Die Zusammenkunft mit den Indianern fand in der Nähe der heutigen Stadt Philadelphia unter den schattigen Aesten eines ungeheuren Ulmenbaumes Statt. Die Eingebornen waren in großer Anzahl, alle bewaffnet, erschienen; Penn an der Spitze seiner Freunde erschien ohne Waffen, und das einzige Abzeichen, das ihn von seinen Ansiedlern unterschied, war eine Binde von blauem Seidenflor um den Arm. Als Penn erschien, legten die Indianer ihre Waffen nieder und setzten sich auf den Boden; der erste ihrer Häuptlinge, welcher einen Kopfschmuck mit einem kleinen Horn trug, sprach, man sei bereit zu hören. Darauf begann. Penn seine Rede, aus der wir Folgendes entnehmen:

»Der große Geist, der uns und euch gemacht hat, der Himmel und Erde regiert und der die innersten Gedanken der Menschen kennt, der weiß, daß ich und meine Freunde ein herzliches Verlangen haben, in Frieden und Freundschaft mit euch zu leben, und euch nach all' unsern Kräften zu dienen. Es ist nicht unsere Gewohnheit, feindliche Waffen gegen unsere Mitmenschen zu brauchen, deßhalb sind wir unbewaffnet gekommen. Unsere Absicht ist nicht Böses zu thun und dadurch den Großen Geist zu erzürnen, sondern Gutes. Wir sind deßhalb auf dem breiten Wege des guten Glaubens und guten Willens zusammengekommen, so daß keiner von beiden Theilen etwas voraus haben, sondern Alles nur Offenheit, Brüderlichkeit und Liebe sein soll.« Nach diesen, und ähnlichen Worten entrollte Penn das Pergament, und theilte – unter steter Erklärung des Dolmetschers – die Bedingungen des Kaufes und die Artikel des abzuschließenden Vertrages mit. Es ward den Indianern bewilligt, daß sie auf dem Gebiete, welches sie den Engländern abließen, in ihren Beschäftigungen nicht gestört werden sollten. In Betreff der Verbesserung ihrer Grundstücke und der Ernährung ihrer Familien sollten sie Alles thun dürfen, was den Engländern erlaubt sei. Ein Schwurgericht von zwölf Männern, zur Hälfte Engländer, zur Hälfte Indianer, sollte etwaige Streitigkeiten schlichten. Penn bezahlte ihnen redlich den abgetretenen Grund und Boden, und gab ihnen überdieß noch reichliche Geschenke von den Waaren, die vor ihnen ausgebreitet lagen. Als dieß geschehen, legte er die Pergamentrolle auf den Boden und bemerkte nochmals, daß dies Land beiden Völkern gemeinschaftlich angehören sollte. Er fügte noch hinzu, daß er es nicht wie die Maryländer machen werde, nämlich sie Kinder oder Brüder zu nennen, denn Eltern züchtigten zuweilen sehr streng ihre Kinder, und Brüder entzweieten sich, vielmehr wollte er sie als dasselbe Fleisch und Blut wie die Christen betrachten, als ob Eines Menschenleib in zwei Theile getheilt wäre. – Alsdann nahm er das Pergament, reichte es dem Häuptling, welcher das Horn trug, und bat ihn und die übrigen Häuptlinge, es drei Menschenalter lang wohl aufzubewahren, damit die Kinder erfahren möchten, was zwischen den Vätern verhandelt worden sei.

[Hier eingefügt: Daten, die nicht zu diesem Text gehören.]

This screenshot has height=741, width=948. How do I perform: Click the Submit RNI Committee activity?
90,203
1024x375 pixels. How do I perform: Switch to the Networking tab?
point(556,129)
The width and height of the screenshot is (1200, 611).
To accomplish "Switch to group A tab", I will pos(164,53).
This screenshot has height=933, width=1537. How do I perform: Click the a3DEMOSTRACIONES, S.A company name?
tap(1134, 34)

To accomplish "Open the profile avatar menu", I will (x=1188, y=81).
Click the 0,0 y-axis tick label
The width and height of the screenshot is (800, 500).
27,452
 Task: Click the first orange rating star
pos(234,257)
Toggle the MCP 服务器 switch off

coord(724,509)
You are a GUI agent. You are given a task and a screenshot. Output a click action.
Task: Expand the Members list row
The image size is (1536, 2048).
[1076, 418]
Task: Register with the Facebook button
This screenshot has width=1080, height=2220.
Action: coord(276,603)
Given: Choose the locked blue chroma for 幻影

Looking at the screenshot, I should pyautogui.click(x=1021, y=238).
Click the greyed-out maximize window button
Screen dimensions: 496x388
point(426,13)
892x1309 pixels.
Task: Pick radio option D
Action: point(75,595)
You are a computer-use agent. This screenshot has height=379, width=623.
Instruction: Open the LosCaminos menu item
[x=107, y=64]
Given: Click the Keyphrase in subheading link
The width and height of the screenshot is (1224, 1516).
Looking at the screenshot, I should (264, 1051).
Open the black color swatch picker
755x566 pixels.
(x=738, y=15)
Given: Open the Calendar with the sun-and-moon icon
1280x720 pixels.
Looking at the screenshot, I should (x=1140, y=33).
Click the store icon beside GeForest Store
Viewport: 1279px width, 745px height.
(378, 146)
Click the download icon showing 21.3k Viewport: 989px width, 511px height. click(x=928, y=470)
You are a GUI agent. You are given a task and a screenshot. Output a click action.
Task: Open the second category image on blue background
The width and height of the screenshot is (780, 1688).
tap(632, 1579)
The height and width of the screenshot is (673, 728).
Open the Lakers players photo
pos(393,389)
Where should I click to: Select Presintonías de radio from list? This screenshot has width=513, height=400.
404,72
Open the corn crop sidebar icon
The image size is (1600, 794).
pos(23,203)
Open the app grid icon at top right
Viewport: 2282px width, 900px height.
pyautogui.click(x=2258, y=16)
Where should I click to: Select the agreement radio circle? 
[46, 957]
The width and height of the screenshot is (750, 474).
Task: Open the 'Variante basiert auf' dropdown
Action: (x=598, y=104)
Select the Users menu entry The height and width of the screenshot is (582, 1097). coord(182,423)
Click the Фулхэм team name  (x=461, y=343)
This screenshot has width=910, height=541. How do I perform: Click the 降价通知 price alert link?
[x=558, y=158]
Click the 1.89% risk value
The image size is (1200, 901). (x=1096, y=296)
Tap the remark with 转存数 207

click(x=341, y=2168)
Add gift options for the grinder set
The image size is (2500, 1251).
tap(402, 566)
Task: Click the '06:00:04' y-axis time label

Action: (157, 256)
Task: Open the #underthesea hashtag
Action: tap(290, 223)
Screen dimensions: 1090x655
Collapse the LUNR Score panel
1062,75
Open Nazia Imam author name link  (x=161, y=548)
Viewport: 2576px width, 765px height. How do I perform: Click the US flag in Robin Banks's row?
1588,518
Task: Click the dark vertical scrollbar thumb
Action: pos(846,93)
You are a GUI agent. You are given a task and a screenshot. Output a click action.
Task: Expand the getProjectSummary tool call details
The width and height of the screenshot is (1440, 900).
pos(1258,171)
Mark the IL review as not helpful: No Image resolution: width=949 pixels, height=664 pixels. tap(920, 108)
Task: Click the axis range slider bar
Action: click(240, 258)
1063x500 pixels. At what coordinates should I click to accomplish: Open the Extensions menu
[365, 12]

Die Indianerhäuptlinge antworteten in langen Reden und versprachen feierlichst, mit William Penn und seinen Kindern in Frieden zu leben, so lange Sonne und Mond ihr Licht behalten würden. So ward zwischen den Wilden und christlichen Bürgern ein Vertrag geschlossen, ohne Eid; und dieser einzige nicht mit Eidschwüren bekräftigte Vertrag ist nicht gebrochen worden. Der große Ulmenbaum stand wie ein lebendiges Siegel, noch 130 Jahre lang, ein Gegenstand hoher Verehrung für das umwohnende Volk.

Penn hatte einstweilen seinen Sitz auf einer Insel im Delaware, wenige Meilen unter den Trentonfällen, dem heutigen Burlington gegenüber, aufgeschlagen, bis das Land vermessen war. Dann richtete er leine Aufmerksamkeit auf die Gründung einer Stadt. Als der vortheilhafteste Platz wurde eine Landzunge zwischen zwei schiffbaren Strömen, dem Delaware und Schuylkill, erkannt, zumal da hier Steinbrüche in der Nähe waren, welche gute Bausteine lieferten. Bereits hatten einige Ansiedler hier ihre Wohnung aufgeschlagen, indem sie nach Art der Indianer Hütten aus Baumrinde errichteten, oder Höhlen an dem hohen überhängenden Ufer des Delaware ausgruben, die sie so erträglich als möglich sich einrichteten.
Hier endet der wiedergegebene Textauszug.